SK hynix set a quarterly record with a 72% operating profit margin, far surpassing Taiwan Semiconductor Manufacturing Co., a key profitability benchmark in the chip industry, which posted a 58.1% margin. The company attributed the surge to expanded sales of high-bandwidth memory, or HBM, and a sharp rise in prices for commodity memory chips.
SK hynix said in a regulatory filing on the 23rd that it posted first-quarter revenue of 52.5763 trillion won, operating profit of 37.6103 trillion won and net profit of 40.3459 trillion won.
The operating margin of 72% topped the previous record of 58% in the fourth quarter of last year. The company said the figure means it earned more than 7,000 won in operating profit for every 10,000 won of products sold, a level rarely seen in manufacturing.
The margin gap with foundry leader TSMC widened sharply. In the fourth quarter of last year, SK hynix led TSMC, which had a 54% operating margin, by 4 percentage points. In the first quarter, the gap expanded to 14 percentage points, the company said.
Samsung Electronics, which released preliminary results earlier this month, reported a first-quarter operating margin of 43%. Its memory business is estimated to have posted margins in the 60% to 70% range, according to the report.
SK hynix has climbed steadily since hitting a low of minus 67% in operating margin in the first quarter of 2023. It turned positive at 3% in the fourth quarter of that year and has risen each quarter since, it said.
Quarterly revenue also topped 50 trillion won for the first time. Operating profit roughly doubled from the previous quarter, underscoring a sharp improvement in profitability.
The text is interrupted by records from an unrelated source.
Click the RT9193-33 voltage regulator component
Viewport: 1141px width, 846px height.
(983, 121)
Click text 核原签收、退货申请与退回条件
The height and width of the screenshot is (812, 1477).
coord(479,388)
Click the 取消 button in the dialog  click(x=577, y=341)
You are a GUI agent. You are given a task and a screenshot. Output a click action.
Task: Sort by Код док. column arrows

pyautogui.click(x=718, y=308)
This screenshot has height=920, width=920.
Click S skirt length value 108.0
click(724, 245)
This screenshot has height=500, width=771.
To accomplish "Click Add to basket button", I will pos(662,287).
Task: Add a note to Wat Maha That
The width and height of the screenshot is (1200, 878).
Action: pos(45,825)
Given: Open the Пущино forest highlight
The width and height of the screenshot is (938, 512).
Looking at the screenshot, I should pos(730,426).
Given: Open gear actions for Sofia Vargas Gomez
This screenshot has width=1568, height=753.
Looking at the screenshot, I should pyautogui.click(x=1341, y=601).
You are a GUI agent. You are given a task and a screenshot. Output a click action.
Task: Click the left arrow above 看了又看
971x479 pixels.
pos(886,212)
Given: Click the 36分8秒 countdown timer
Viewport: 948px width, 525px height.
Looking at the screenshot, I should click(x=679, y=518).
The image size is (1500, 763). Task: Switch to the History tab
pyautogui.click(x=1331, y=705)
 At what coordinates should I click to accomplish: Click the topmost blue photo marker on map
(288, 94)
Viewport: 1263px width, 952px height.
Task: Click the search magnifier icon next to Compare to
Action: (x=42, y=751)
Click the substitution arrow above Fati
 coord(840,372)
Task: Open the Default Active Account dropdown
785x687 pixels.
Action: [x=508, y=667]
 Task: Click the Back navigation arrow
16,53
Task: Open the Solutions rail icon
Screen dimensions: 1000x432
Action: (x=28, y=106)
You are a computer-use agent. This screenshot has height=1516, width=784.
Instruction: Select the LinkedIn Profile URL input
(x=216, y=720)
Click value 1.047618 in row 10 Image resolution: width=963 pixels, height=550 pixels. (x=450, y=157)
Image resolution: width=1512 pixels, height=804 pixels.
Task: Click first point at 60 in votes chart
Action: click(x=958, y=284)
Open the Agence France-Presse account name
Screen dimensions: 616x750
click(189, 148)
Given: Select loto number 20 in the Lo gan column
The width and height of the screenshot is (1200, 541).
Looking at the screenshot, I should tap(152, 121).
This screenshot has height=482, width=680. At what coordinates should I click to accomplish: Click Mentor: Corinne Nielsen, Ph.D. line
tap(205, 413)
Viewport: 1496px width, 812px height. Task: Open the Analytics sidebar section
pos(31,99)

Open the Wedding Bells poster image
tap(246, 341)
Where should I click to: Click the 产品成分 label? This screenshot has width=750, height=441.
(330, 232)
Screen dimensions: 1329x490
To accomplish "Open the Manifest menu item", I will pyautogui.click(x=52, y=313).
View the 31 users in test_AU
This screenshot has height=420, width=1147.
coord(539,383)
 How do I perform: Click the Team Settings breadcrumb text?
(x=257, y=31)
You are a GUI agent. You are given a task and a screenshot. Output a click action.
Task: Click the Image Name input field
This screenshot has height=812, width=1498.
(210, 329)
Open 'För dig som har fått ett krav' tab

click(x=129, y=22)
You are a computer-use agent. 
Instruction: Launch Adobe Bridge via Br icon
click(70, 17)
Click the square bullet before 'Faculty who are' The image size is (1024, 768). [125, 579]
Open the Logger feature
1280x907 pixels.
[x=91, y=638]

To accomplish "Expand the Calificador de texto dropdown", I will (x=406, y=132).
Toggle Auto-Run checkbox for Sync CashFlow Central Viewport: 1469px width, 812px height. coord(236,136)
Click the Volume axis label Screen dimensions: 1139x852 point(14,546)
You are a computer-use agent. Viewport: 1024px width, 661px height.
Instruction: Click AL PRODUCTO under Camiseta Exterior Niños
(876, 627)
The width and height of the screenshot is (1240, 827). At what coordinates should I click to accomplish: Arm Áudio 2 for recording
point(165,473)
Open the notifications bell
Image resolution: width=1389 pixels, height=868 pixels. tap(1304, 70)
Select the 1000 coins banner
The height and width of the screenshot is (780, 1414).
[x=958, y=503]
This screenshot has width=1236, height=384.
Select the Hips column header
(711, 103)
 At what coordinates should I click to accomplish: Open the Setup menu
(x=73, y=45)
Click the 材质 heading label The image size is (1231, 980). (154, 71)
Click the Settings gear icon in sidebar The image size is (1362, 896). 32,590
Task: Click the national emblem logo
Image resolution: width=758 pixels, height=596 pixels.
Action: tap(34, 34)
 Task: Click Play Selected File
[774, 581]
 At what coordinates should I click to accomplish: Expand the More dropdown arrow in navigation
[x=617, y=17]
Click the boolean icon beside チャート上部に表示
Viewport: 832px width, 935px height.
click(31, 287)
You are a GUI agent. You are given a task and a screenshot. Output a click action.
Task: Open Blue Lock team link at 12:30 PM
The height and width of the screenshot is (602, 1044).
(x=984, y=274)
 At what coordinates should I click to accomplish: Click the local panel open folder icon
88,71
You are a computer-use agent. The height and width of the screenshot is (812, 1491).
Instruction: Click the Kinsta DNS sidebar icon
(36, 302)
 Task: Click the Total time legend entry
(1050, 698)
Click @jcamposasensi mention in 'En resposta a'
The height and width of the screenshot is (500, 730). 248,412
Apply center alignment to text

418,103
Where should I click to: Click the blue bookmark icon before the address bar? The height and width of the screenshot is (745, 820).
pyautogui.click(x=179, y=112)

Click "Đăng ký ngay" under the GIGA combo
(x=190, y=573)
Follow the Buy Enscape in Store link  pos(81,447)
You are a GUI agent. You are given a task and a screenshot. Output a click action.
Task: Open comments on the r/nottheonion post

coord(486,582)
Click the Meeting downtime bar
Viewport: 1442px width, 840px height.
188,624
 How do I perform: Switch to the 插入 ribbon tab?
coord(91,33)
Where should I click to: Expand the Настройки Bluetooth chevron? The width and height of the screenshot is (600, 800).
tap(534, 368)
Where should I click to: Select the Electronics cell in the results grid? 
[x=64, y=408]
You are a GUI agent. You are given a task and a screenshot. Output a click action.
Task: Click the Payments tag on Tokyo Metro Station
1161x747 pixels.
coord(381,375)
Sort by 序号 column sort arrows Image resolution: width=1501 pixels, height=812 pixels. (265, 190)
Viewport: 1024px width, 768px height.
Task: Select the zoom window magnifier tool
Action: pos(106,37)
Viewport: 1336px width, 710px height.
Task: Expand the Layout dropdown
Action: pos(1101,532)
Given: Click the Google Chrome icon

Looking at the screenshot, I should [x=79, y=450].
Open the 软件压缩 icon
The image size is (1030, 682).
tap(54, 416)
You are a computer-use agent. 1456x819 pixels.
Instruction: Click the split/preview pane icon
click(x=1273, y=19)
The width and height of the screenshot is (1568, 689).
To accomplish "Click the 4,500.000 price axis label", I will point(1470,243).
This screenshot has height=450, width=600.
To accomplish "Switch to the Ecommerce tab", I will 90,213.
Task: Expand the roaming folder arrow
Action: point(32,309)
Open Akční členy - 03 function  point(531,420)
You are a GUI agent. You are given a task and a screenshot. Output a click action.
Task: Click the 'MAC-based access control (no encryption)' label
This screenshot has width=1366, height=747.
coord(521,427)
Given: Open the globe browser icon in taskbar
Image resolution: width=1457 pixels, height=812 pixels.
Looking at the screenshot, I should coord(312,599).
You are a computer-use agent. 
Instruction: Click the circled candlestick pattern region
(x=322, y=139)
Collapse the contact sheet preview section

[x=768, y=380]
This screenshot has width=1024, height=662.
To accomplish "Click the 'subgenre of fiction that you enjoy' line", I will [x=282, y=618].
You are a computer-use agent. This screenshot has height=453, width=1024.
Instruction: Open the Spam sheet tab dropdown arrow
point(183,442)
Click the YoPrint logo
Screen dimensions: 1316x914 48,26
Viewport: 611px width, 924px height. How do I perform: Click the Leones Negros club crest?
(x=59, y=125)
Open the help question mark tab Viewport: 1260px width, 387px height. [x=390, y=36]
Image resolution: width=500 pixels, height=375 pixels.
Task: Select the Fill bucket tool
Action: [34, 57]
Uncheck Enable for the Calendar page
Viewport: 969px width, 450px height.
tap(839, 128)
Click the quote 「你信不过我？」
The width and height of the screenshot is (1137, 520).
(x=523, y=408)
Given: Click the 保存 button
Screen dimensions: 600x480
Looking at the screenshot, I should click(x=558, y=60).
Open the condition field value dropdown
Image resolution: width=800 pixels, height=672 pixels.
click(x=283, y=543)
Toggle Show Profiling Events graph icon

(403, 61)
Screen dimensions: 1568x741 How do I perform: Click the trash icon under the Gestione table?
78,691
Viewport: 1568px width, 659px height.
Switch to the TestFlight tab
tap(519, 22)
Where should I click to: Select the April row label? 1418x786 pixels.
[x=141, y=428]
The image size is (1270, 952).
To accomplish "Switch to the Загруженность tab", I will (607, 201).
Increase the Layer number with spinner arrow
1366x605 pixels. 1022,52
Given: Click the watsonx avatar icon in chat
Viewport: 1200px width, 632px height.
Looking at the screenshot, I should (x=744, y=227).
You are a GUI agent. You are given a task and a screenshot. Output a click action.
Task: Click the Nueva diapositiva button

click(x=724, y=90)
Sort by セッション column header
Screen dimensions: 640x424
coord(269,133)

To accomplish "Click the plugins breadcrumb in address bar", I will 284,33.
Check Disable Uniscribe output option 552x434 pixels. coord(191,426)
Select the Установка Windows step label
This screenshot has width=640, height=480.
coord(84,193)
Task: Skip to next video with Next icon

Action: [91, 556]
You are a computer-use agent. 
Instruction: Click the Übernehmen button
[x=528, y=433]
The company said demand remained strong despite the seasonal off-peak period, as AI infrastructure investment expanded. It said it boosted sales of high-value products including HBM, high-capacity server DRAM modules and enterprise SSDs, or eSSDs. Analysts cited a steep jump in commodity DRAM prices as a major driver: first-quarter contract prices for commodity DRAM rose more than 90% from the previous quarter. HBM accounts for about 30% of SK hynix’s total DRAM shipments, with the remainder largely commodity products, the report said.
The earnings surge also strengthened the balance sheet. Cash and cash equivalents at the end of the first quarter rose 19.4 trillion won from the end of the previous quarter to 54.3 trillion won. Borrowings fell 2.9 trillion won to 19.3 trillion won, resulting in net cash of 35 trillion won, it said.
CEO Kwak Noh-jung said at last month’s shareholders meeting that “financial soundness that enables stable investment is essential” to respond to structural demand growth and maintain competitiveness, and he set a goal of securing more than 100 trillion won in net cash.
SK hynix said the uptrend could continue as memory demand broadens across DRAM and NAND with the evolution toward agentic AI, and as memory-efficiency technologies spread, improving AI service competitiveness and expanding overall service scale. On that basis, it expects favorable pricing conditions to persist for both DRAM and NAND.
The company said it will keep investing to strengthen future competitiveness. For HBM, it plans to enhance execution capabilities spanning performance, yield, quality and supply stability. In DRAM, it will expand supply of LPDDR6 using the world’s first 10-nanometer-class sixth-generation (1c) process, and ramp shipments of the 192-gigabyte SOCAMM2, which began mass production this month on the same process.
In NAND, it said it has begun supplying the consumer SSD, or cSSD, “PQC21,” which applies CTF-based 321-layer quad-level cell technology. It plans to respond flexibly to AI demand across the enterprise SSD market with a lineup spanning high-performance triple-level cell products and high-capacity QLC products. It also said it will strengthen competitiveness in AI data center and AI PC storage markets by leveraging synergies with Solidigm, where it has strengths in high-capacity QLC eSSDs.
SK hynix expects this year’s investment to rise significantly, with spending on infrastructure preparation such as the M15X ramp-up and the Yongin cluster, as well as securing key equipment including EUV tools.
“We will strategically expand our production base to proactively respond to mid- to long-term demand growth,” the company said, adding it will “secure both supply stability and financial soundness through investment that considers demand visibility.”
* This article has been translated by AI.